Share this article

print logo

Summer lingers longer at Presque Isle State Park

A canopy of tall trees shades many of the waterfront bike paths along the miles of clean, white-beige sandy beaches at Presque Isle State Park, where Lake Erie is a lovely old-fashioned, pre-industrial version of itself. On a warm, breezy late summer weekend, the park's combination of trails and waterfront seemed like a miracle.

To find so much public access to so much beach-seven miles worth-just a two-hour drive from Buffalo made me wish there was a way to create a parallel set-up for our own lake shore, obscured, for now, by highway and defunct industry.

On a drive around and throughout Erie, with about 300,000 in its metropolitan area, it is easy to see the city's own tough economic history. Signs of bleak times are there in boarded up gas stations and storefronts.

Yet, with its lush, beachy- and free-state park just outside of the city center, there's plenty still thriving to fill up a weekend holiday. And, unlike so many summer destinations, this place does not shut down on Labor Day.

The park is open year-round and summer sidelines, such as a funky bike rental place, boat tours and an old-fashioned diner, stay open into September.

To get there, we left Buffalo at about 4 in the afternoon and arrived by 6. That was enough time to check into the motel and head to the park for a ride before sunset.
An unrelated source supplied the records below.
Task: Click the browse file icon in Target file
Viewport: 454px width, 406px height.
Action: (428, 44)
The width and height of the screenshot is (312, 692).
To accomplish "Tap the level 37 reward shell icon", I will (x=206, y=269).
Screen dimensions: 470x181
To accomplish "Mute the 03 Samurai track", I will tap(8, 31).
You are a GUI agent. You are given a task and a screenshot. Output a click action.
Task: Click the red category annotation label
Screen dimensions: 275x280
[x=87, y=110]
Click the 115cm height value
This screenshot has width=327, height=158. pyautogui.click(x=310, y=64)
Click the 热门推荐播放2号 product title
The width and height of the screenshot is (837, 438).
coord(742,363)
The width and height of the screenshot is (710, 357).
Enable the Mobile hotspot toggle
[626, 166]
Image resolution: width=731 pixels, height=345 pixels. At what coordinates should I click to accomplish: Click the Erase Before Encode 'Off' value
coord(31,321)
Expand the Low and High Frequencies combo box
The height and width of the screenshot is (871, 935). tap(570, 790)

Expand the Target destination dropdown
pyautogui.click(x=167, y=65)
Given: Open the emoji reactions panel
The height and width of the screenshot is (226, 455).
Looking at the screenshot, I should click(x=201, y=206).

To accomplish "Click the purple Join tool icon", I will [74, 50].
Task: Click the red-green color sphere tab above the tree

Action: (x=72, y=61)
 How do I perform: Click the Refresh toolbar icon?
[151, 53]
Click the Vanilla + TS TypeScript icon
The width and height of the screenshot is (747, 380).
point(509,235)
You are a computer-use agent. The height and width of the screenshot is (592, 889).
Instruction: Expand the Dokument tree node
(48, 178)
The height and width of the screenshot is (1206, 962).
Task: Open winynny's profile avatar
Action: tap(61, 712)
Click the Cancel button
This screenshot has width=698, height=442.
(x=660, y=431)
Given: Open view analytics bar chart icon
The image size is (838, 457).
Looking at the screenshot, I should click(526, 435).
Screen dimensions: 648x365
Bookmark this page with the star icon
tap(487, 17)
Presque Isle, which means "almost island" in French, is a skinny spit of land that makes a curving line along the shore, like a fishhook. A 14-mile trail wraps around its edges.

Most every stretch has tall trees, lake views, patches of blooming wildflowers, or a combination of all three. I eyed some lovely, large pink bell-like blooms on a stalk that I'd never seen before. As the sky turned its own shade of pale pink and the sun set over the lake, I wanted to stay longer, but we had to get dinner.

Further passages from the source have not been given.